What you need to do: Lines in the entries below where the word "status" shows up should each be copied.

Data extracted from a collection:
BEGIN

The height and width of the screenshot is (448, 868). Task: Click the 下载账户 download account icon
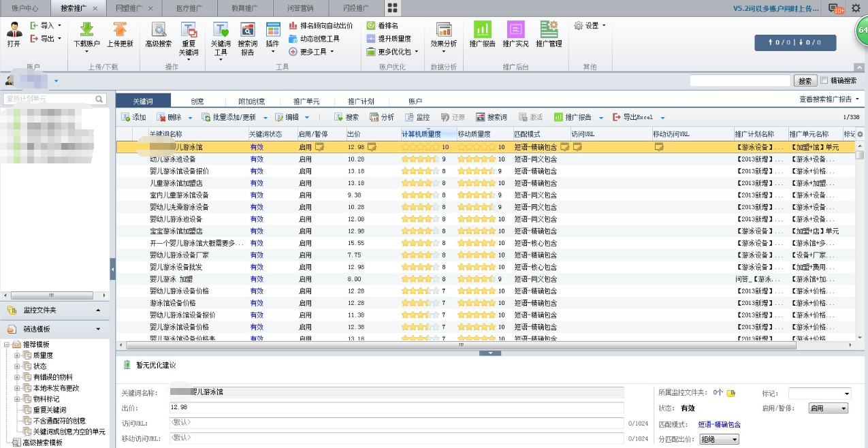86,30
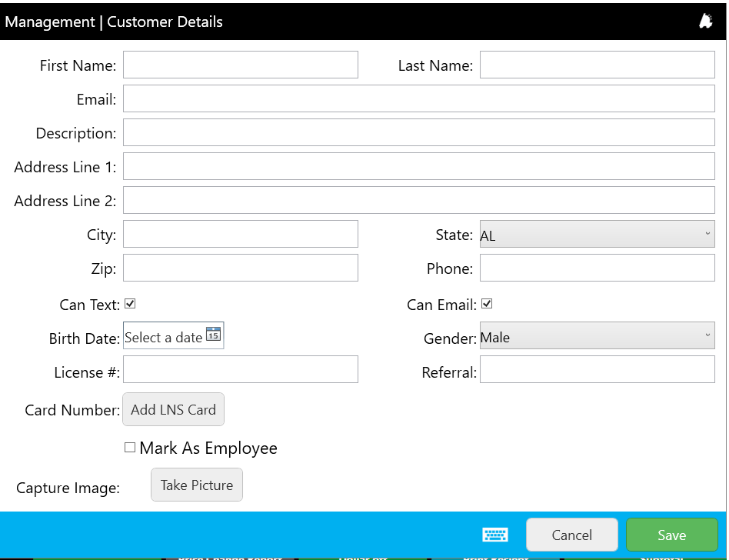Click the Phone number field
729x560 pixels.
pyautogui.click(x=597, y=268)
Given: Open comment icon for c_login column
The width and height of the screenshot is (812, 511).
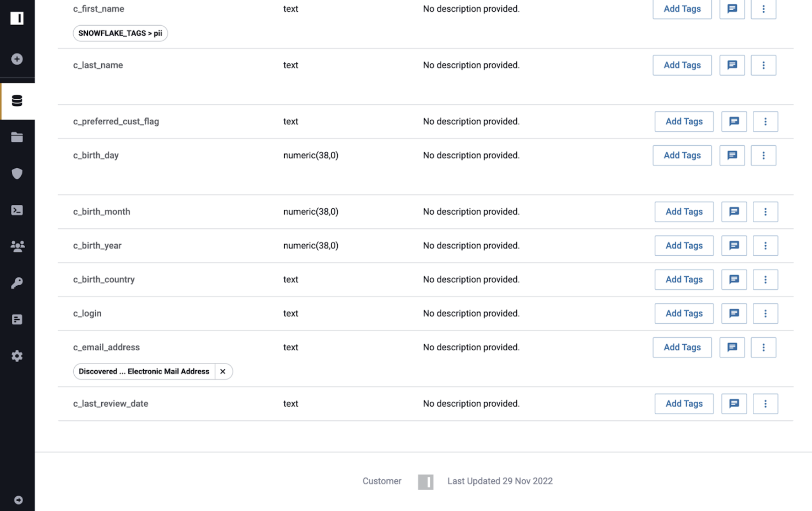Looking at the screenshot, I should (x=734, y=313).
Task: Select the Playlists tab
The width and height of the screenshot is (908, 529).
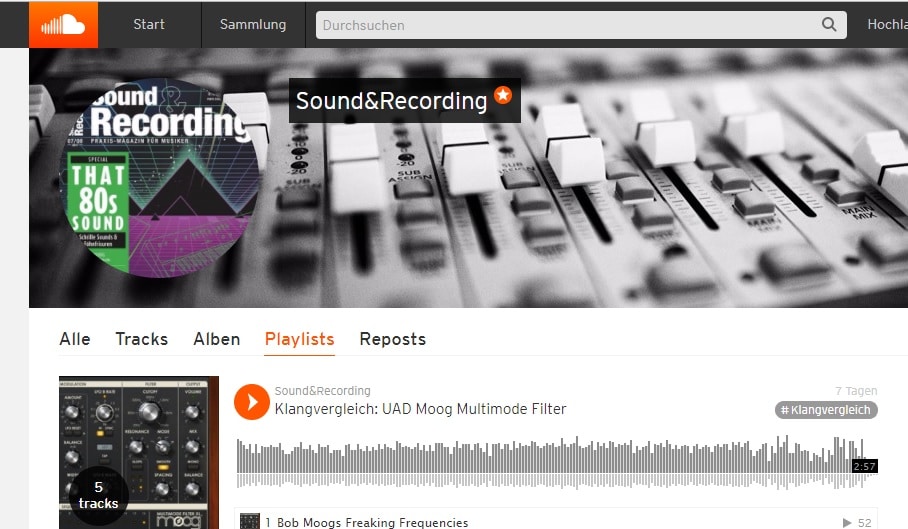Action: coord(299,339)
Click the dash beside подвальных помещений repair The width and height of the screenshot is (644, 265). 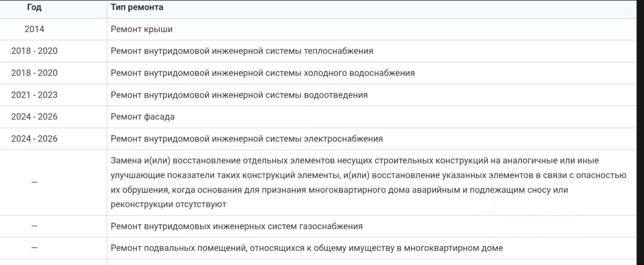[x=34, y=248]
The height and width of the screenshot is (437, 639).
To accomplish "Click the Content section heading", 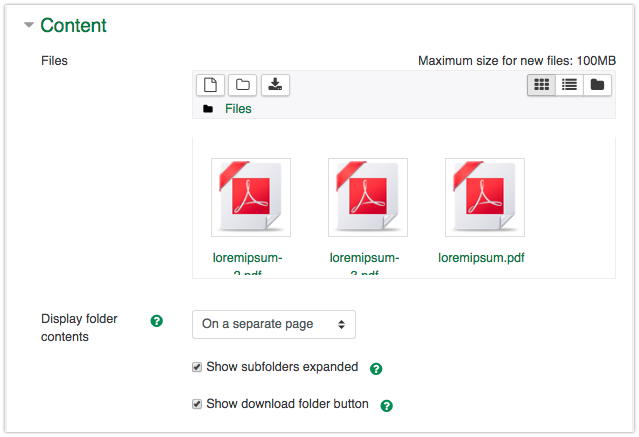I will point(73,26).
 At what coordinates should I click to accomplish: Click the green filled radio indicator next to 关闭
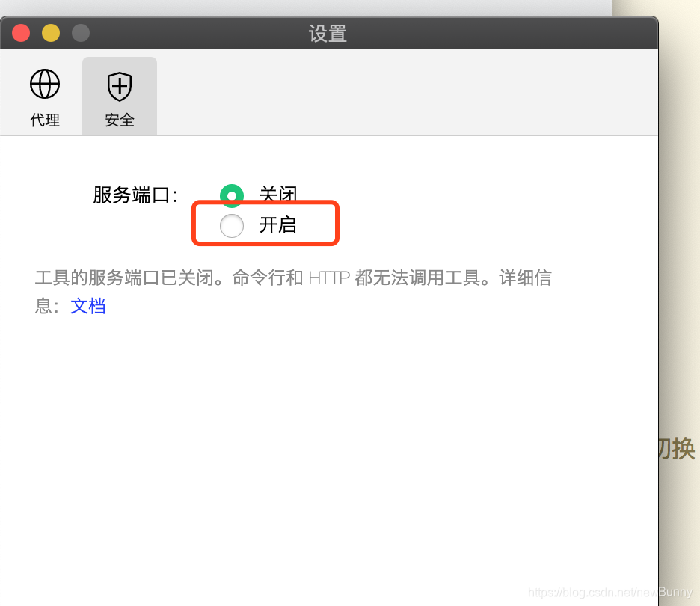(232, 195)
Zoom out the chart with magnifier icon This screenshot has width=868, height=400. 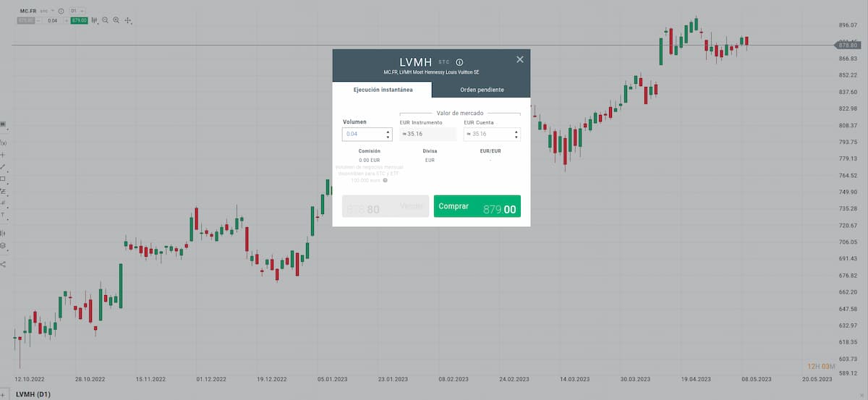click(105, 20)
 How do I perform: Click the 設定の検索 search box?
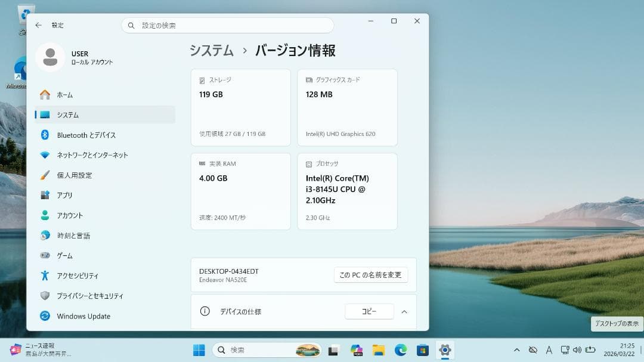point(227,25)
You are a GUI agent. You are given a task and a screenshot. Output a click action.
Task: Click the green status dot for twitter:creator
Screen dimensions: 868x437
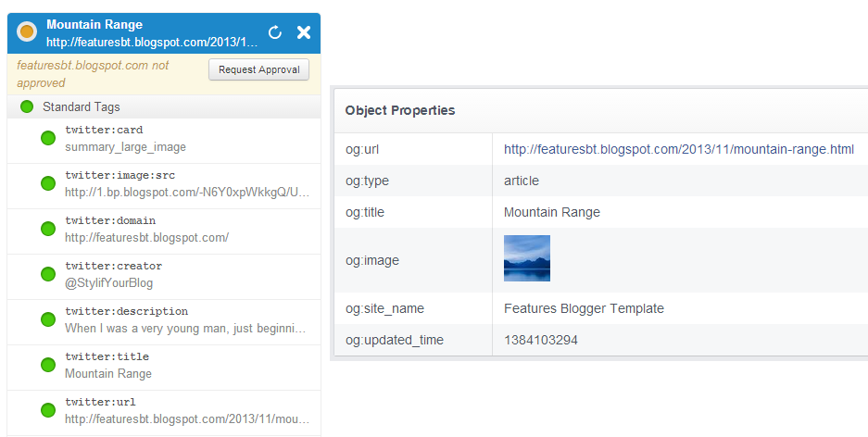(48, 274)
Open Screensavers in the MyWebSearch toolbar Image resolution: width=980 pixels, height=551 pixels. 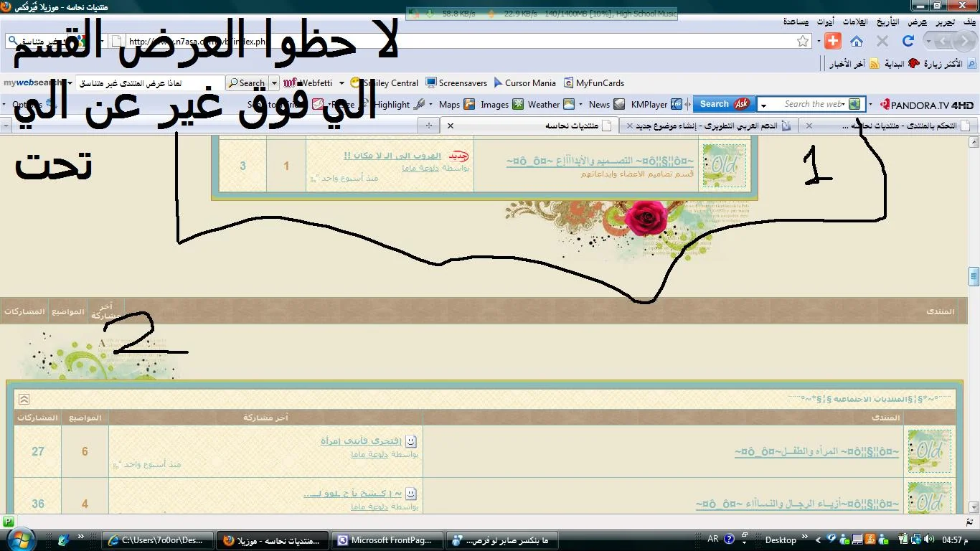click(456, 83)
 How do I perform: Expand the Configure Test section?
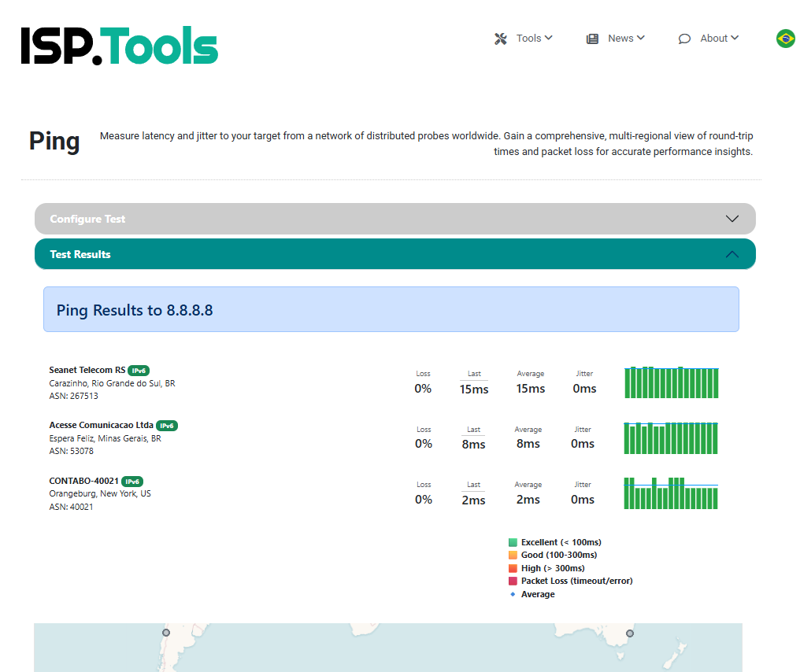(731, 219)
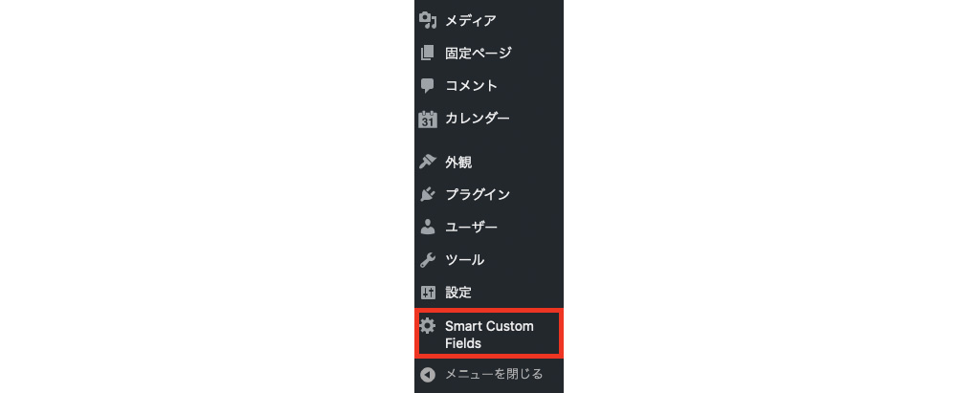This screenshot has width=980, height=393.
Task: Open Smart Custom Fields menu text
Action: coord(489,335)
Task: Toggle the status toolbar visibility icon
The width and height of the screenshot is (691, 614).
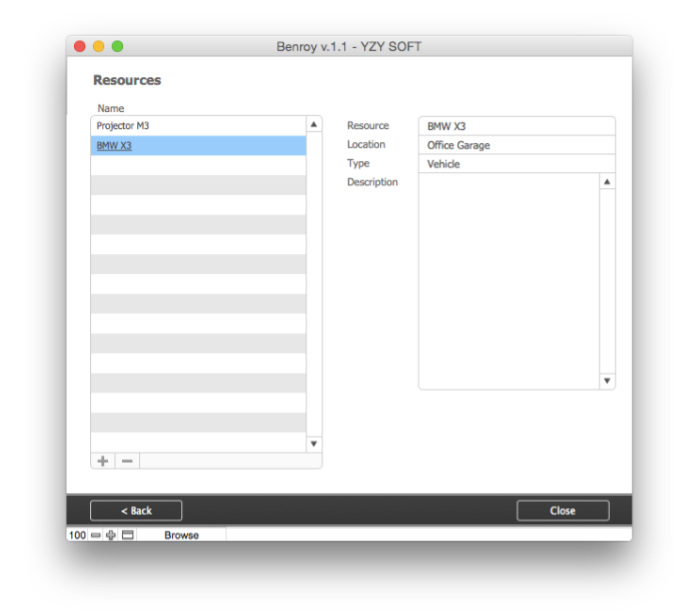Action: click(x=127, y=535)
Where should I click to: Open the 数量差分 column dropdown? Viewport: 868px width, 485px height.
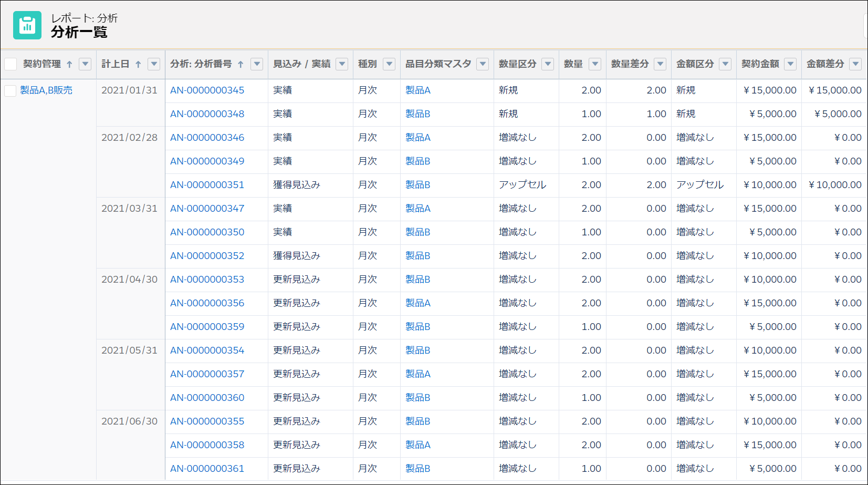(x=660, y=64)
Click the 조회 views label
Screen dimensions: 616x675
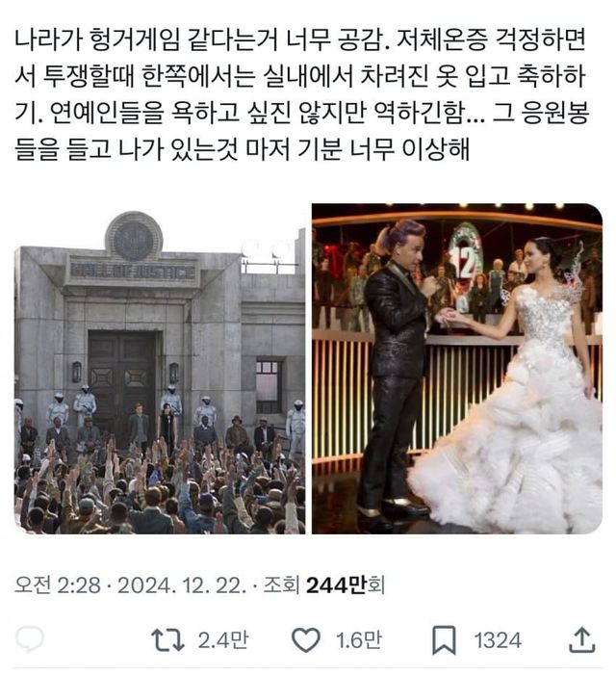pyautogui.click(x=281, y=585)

END

Answer section:
Task: Click the green status dot for twitter:creator
Task: Toggle the status toolbar visibility icon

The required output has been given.